# [ACTIVITY]
Reproduce, word for word, all of the records; the pictures stay out.

- - -

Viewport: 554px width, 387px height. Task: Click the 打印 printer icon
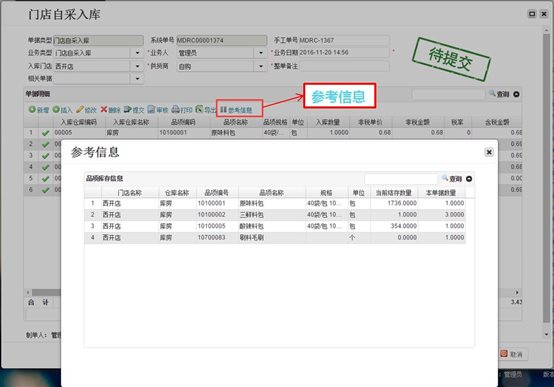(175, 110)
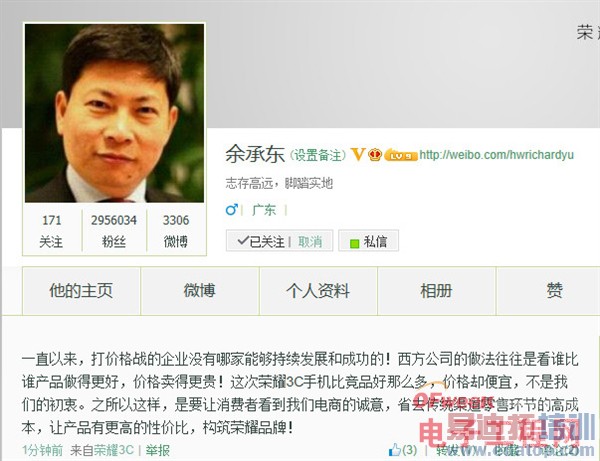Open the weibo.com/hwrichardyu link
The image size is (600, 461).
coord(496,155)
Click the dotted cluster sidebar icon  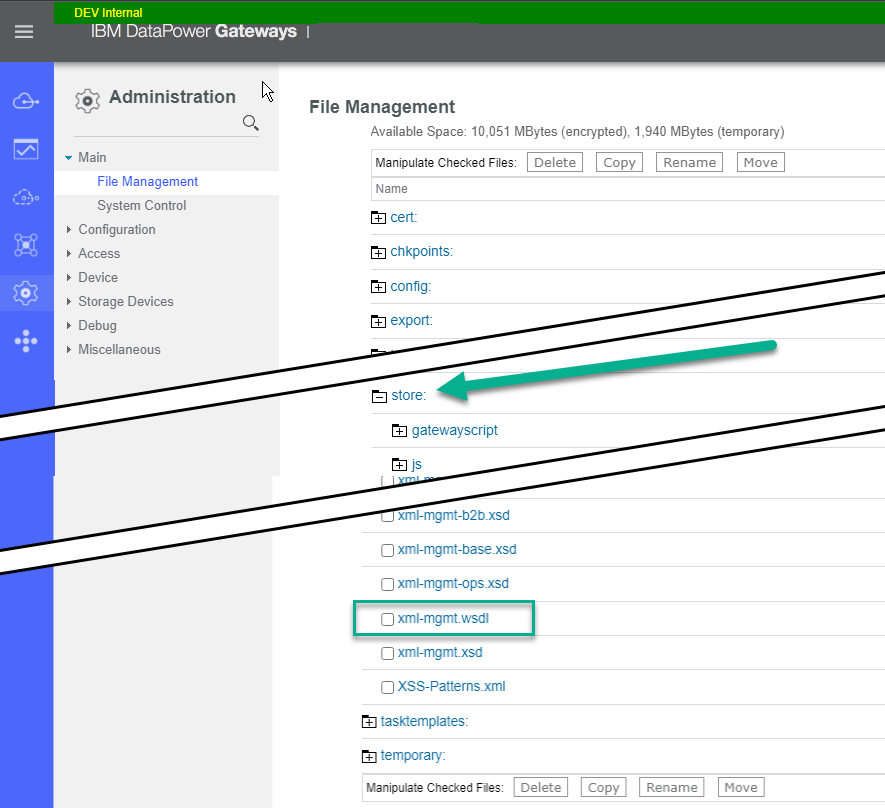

- - -

# [WRITTEN REPLY]
Viewport: 554px width, 387px height. Task: Click the 打印 printer icon
(175, 110)
Open the weibo.com/hwrichardyu link
The image size is (600, 461).
coord(496,155)
Click the dotted cluster sidebar icon  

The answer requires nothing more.